- ОТРЫВОК -

╭──

Так как я все усилия прилагал к тому, чтобы добиться успеха и тем поправить свои обстоятельства, для чего вел в Берлине всю кампанию, мне самому внутренне неприятную, я пересилил себя и зашел даже к Рельштабу. На «Летучего Голландца» он особенно нападал за его «туманность» и «бесформенность», и поэтому я указал ему на ясность и отчетливость «Риенци» как на достоинство. Ему льстило, что я считаюсь с его мнением, но это не помешало ему заявить наперед, что он твердо убежден в безнадежности всяких попыток после Глюка дать что-нибудь новое в опере. В лучшем случае это будут только одни «надутые претензии». Все в Берлине были охвачены пессимизмом, настроением, которое, как я узнал, сумел победить один только Мейербер.
Этого моего былого доброжелателя, который и теперь еще выдавал себя за такового, я тоже застал в Берлине. Немедленно по приезде я посетил его, но уже в передней я нашел лакея за укладкой хозяйских чемоданов и узнал, что Мейербер собирается уезжать. Сам Мейербер подтвердил это и выразил сожаление, что ничем не может быть мне полезным. Тут же, следовательно, мне пришлось с ним и проститься. Но затем, когда я считал его давно уехавшим, я с удивлением узнал, что господин Мейербер, нигде не показываясь, все еще в Берлине: его даже видели на одной из репетиций «Риенци». Что это значит, мне стало ясно лишь впоследствии. На этот счет среди посвященных было распространено определенное объяснение, которое хорошо истолковал мне в свое время Эдуард фон Бюлов[31], отец моего молодого друга [Ганса фон Бюлова].
Капельмейстер Тауберт[32] в самый разгар моего пребывания в Берлине сообщил мне, что упорно циркулирует слух, исходящий из достоверных источников, будто я добиваюсь места дирижера в здешнем Придворном театре и будто у меня есть данные надеяться на успех, с исключительными притом полномочиями. О том, кто именно распространил этот слух, я не имел ни малейшего представления. Мне пришлось самым определенным образом заявить Тауберту, с которым надо было сохранить хорошие отношения, что я не только не хлопочу об этом месте, но что даже, если бы мне его предложили, решительно отказался бы от него, так как иначе все мои старания быть представленным королю окончательно потерпели бы крушение.

╰──

- ЗАДАНИЕ -
Воспроизведите дословно часть отрывка о пребывании в Берлине от «Этого моего былого» до «[Ганса фон Бюлова].».

- ИСХОДНЫЕ МАТЕРИАЛЫ -
╭──

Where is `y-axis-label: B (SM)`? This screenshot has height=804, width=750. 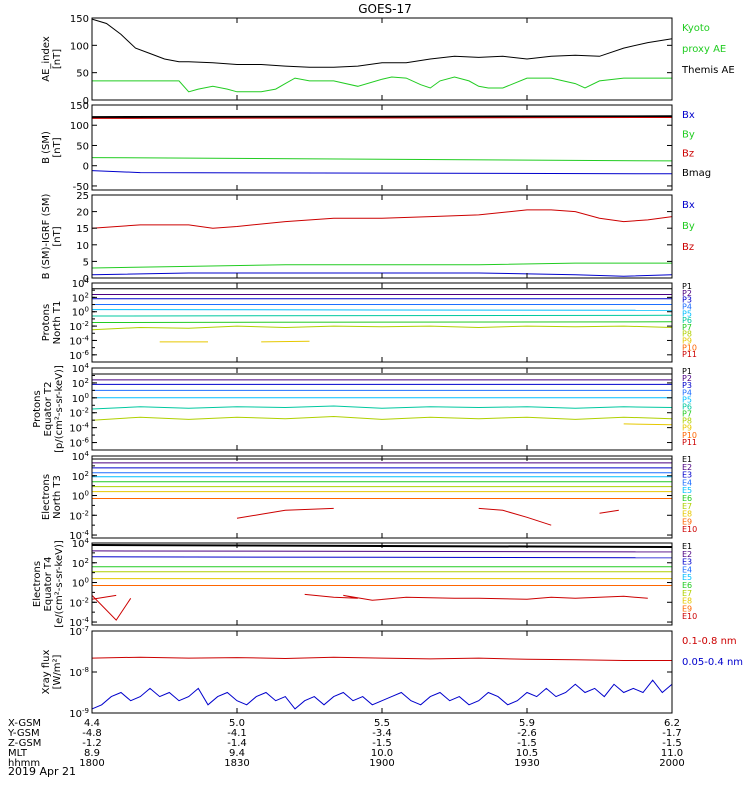 y-axis-label: B (SM) is located at coordinates (46, 148).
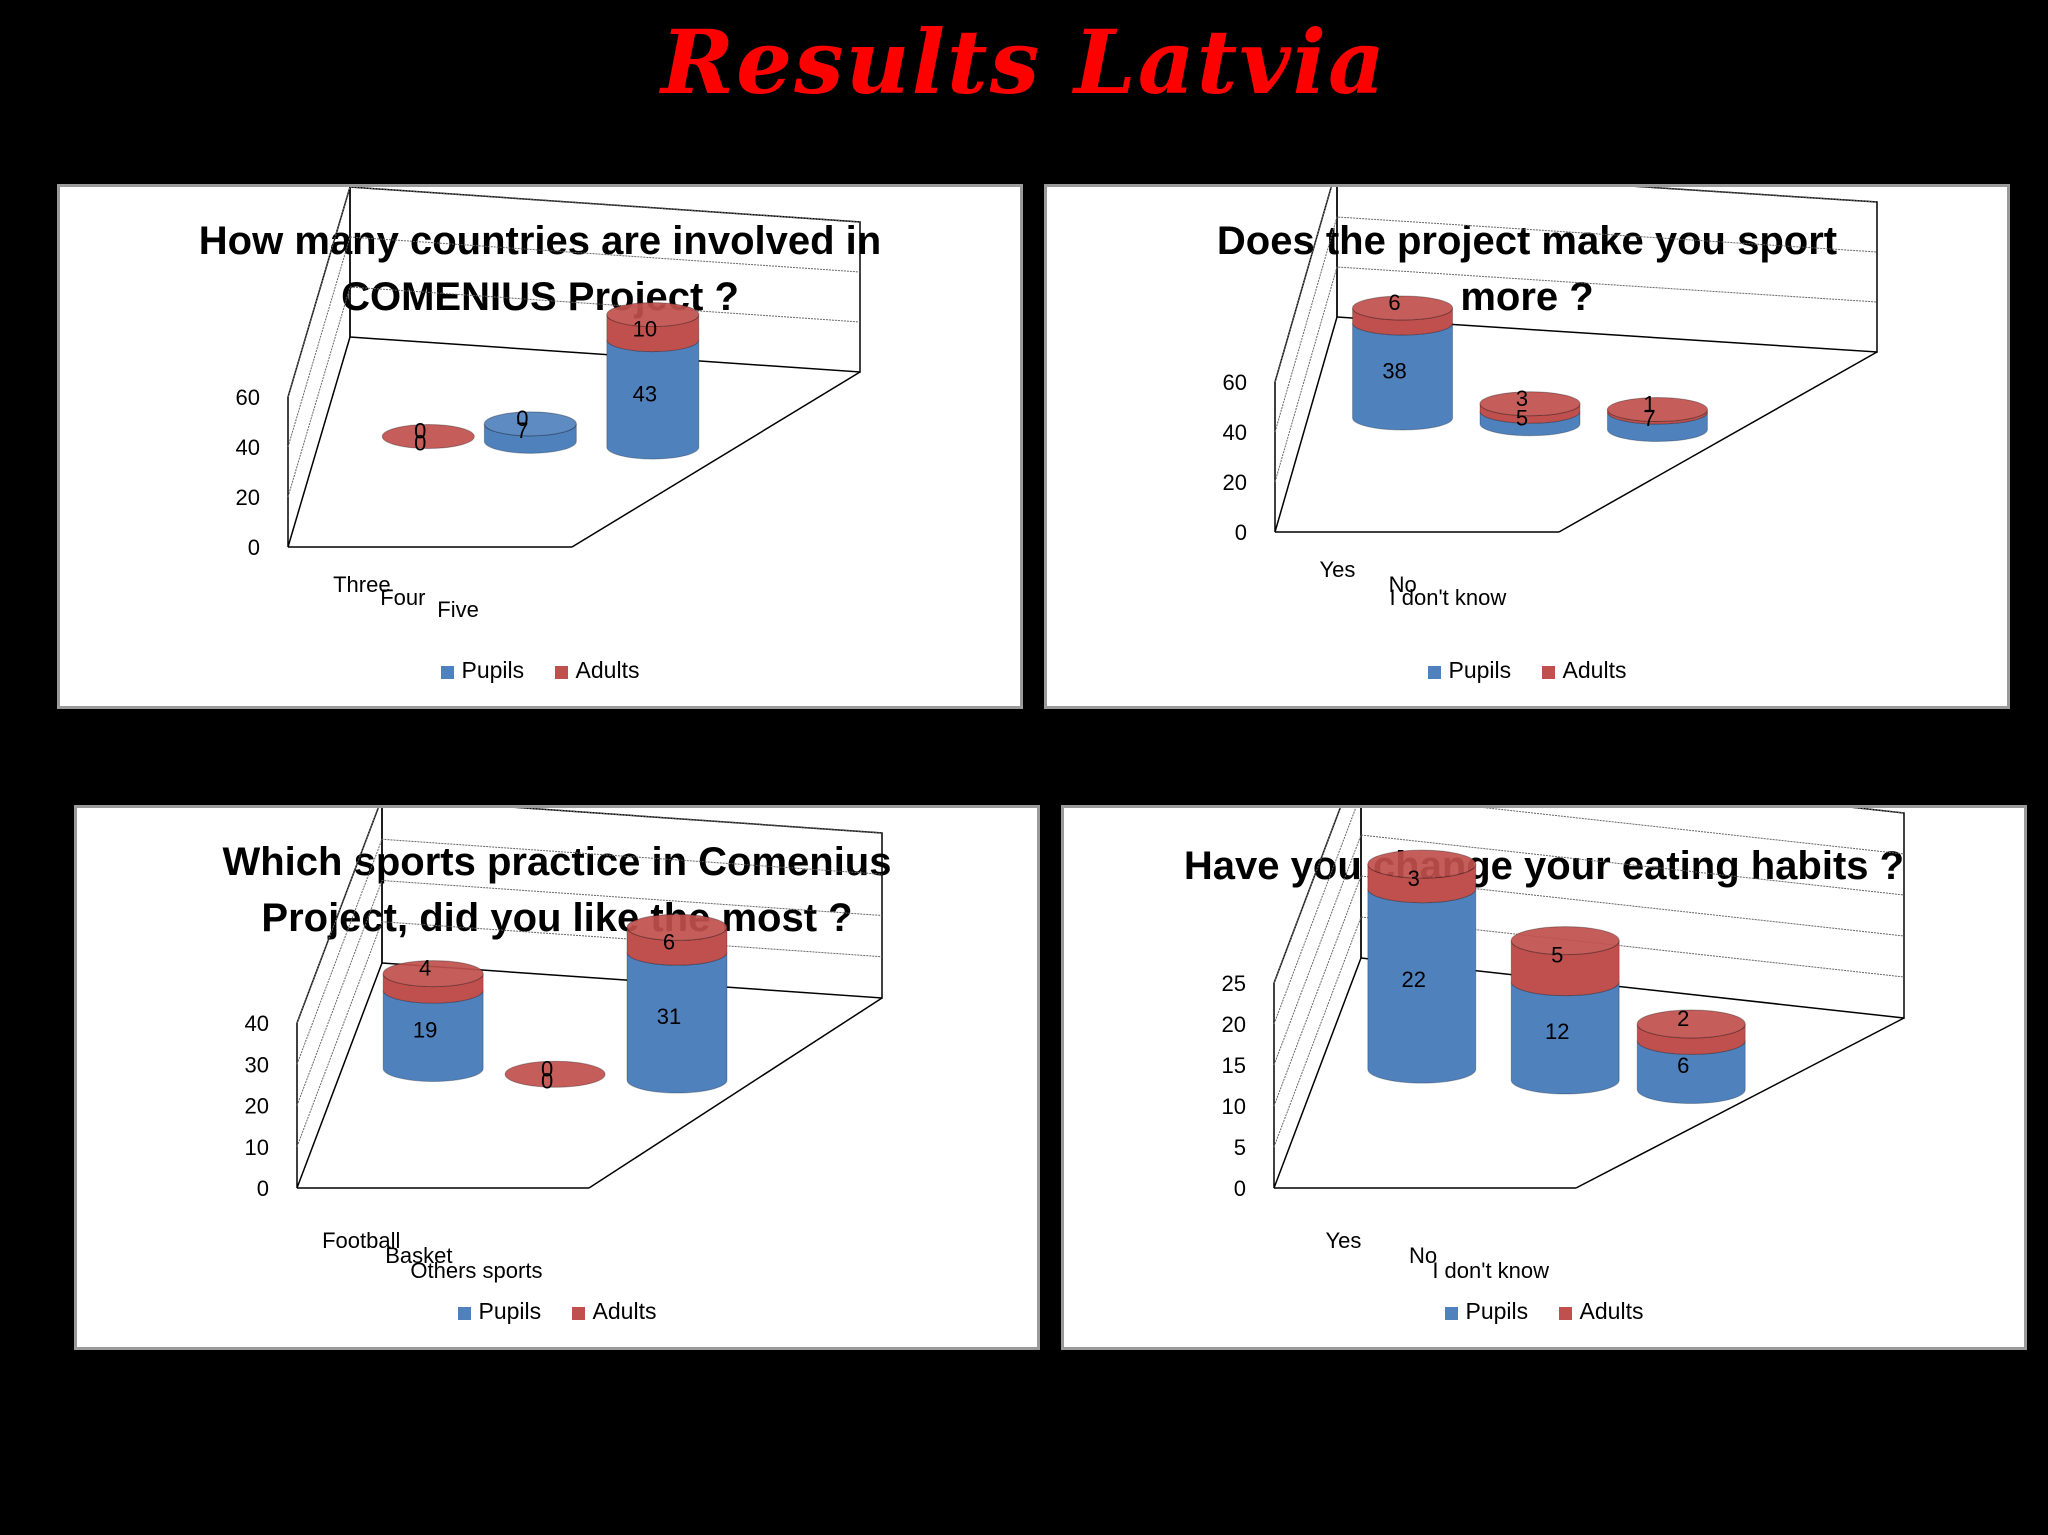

╰──

- ОТВЕТ К ЗАДАНИЮ -
Этого моего былого доброжелателя, который и теперь еще выдавал себя за такового, я тоже застал в Берлине. Немедленно по приезде я посетил его, но уже в передней я нашел лакея за укладкой хозяйских чемоданов и узнал, что Мейербер собирается уезжать. Сам Мейербер подтвердил это и выразил сожаление, что ничем не может быть мне полезным. Тут же, следовательно, мне пришлось с ним и проститься. Но затем, когда я считал его давно уехавшим, я с удивлением узнал, что господин Мейербер, нигде не показываясь, все еще в Берлине: его даже видели на одной из репетиций «Риенци». Что это значит, мне стало ясно лишь впоследствии. На этот счет среди посвященных было распространено определенное объяснение, которое хорошо истолковал мне в свое время Эдуард фон Бюлов[31], отец моего молодого друга [Ганса фон Бюлова].